Loss of power: Every statistical test is like a market researcher’s microscope. You need a more powerful microscope to see smaller things and a less powerful one when looking for bigger things. This analogy holds in statistics — you need more power to detect small differences and less power if you’re looking at bigger differences. Power is a way of expressing the probability that the researcher will find a significant difference that is real (as opposed to a false negative or not finding a statistical difference when there really is one). Because ensuring that we have sufficient power is central to achieving a good study design, we recorded power in each of our simulated studies discussed above (see Table 12).

Notice that in both cases of low sample size and high sample size, the power is always higher for the t-test, not for the test used on top-box scoring. In fact, at the lower sample sizes, the power of a test for top-box is approximately half of the size of its t-test counterpart.

We similarly replicated the effects of using top-box scoring on statistical power within our real-world data set. This data set did not reveal the difference of the same magnitude as the simulated data set. However, the pattern still holds — in all cases, a t-test has equal or more power than the z-test used for top-box scoring.

To help frame this differently, let us specifically look at the results of power when N=100 in Tables 13–16. Across the board, the test for top-box scoring has a power of 0.64–0.65 relative to the t-test, which has a power of 0.88. To put these results in perspective, using top-box scoring (where N = 100) leads to a similar loss of power as running a t-test on a sample of 57.

The difference in power between the t-test and the z-test may be explained by looking at what affects power. This includes:

  • sample size — the more sample, the more power you have;

  • alpha — the smaller significance criterion, the more power you need;

  • effect size — the smaller the effect size, the more power you need.

In our simulations and real data sets, sample size remained consistent (matching conditions when N = 100–1,000) as did the alpha (at .05). However, for a given sample size, the effect size was reportedly smaller in the tests using top-box scoring, something we will demonstrate next.

Loss of effect size: One of the reasons both tests yield different outcomes (i.e., presence or absence of a significant result) is because the effect we’re testing differs. Effect size is a statistical measure that assesses the practical significance (not statistical significance) of a test — namely, how big of an effect does one thing have on another. To see how effect size differed between top-box scoring and averages, we recorded the effect sizes from our simulation studies (see Table 17).

Notice that once again, we observe a similar pattern. In all cases, the effect size measured by the t-test is higher and twice the size as the effect size of the z-test used for top-box scoring. This means we are “dampening” the measurement of the effect of seeing an ad on key performance indicator. It’s not advantageous for us to use a statistic that dampens the effects because then once again, we have an artificial read on how are ads are doing.

To confirm that this pattern is generalizable, we also examined the differences in effect size between measurement methods using our real-world data set (see Tables 18, 19, 20 and 21).

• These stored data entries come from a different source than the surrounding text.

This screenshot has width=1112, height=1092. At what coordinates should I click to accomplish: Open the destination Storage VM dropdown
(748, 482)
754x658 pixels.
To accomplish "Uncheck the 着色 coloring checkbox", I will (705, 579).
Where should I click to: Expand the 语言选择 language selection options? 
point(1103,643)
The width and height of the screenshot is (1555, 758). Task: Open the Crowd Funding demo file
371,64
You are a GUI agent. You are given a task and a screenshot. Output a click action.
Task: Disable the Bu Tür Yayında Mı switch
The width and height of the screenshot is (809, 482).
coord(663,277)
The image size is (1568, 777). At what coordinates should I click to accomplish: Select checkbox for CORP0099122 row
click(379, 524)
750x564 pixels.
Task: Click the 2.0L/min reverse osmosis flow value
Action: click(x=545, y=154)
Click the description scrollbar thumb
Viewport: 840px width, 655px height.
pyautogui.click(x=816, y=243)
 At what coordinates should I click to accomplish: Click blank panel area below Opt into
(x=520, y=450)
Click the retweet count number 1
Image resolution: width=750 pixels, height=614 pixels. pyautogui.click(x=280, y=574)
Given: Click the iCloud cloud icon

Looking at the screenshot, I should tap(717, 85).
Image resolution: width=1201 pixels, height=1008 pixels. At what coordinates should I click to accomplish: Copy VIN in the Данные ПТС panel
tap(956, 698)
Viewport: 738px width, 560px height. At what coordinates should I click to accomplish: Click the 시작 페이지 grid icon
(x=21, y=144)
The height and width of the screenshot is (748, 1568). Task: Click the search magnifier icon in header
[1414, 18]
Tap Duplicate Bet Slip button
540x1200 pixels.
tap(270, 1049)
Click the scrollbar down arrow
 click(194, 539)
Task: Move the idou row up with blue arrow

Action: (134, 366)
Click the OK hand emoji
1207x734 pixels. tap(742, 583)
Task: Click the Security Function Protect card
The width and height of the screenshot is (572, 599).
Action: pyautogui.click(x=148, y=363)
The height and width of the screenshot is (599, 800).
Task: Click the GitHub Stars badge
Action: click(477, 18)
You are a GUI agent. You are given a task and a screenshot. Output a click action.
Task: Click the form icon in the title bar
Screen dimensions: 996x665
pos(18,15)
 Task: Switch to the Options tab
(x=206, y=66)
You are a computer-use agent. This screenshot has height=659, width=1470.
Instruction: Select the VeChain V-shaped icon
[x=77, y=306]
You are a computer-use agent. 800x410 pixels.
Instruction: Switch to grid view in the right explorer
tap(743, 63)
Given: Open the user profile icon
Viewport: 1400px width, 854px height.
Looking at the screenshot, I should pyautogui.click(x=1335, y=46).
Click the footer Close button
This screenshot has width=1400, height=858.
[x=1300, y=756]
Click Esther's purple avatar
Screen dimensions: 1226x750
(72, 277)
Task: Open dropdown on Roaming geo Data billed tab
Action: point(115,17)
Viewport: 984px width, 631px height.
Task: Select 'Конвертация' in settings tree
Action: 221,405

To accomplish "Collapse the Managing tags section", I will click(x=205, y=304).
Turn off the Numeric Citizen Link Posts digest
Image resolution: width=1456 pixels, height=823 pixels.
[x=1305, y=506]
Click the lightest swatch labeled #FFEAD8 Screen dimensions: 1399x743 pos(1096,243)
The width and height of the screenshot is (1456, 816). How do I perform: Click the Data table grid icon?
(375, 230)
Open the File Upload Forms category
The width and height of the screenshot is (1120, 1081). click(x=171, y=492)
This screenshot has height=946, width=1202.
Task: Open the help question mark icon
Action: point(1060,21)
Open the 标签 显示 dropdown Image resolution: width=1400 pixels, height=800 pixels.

Again, the effect sizes for t-tests are almost twice as big as the effect sizes for top-box scoring. For advertisers, this means that by choosing top-box scoring, we are artificially DEFLATING the measure of the effect our ads have on consumers. Ultimately, what is the point of testing our ads if we are not going to properly test the effect they have on key performance indicators and behavioral activations?

Loss of variance explained: Very similar to the way in which we’re dampening the measurement of how our ads affect consumers, by using top-box scoring we also are losing considerable information when using variables like how much a respondent likes an ad to explain behavioral activations, such as visiting the store’s Web site. Oftentimes, we use r-squared as a measure of how much variance the x variable explains in the y variable. The authors set out to simulate what one might find when using r-squared with a predictor variable coded as either continuous or top-box. To do this, the authors took the original variable (see Tables 1, 2 and 3) and created a second variable which was correlated to the first. We then varied the strength of the correlation. Notice how in the simulations below, as the correlation gets stronger, the r-squared values grow further apart. The pattern suggests that by using top-box scoring, we are explaining half as much variance than using the original continuous variable.

We replicated a similar finding within the real data set as well. While we did not manipulate the real data to vary the correlations between the predictor and outcome variables, overall, we observe the same trend — top-box scoring only explains about half as much variance in comparison to when the overall Likert scale is used.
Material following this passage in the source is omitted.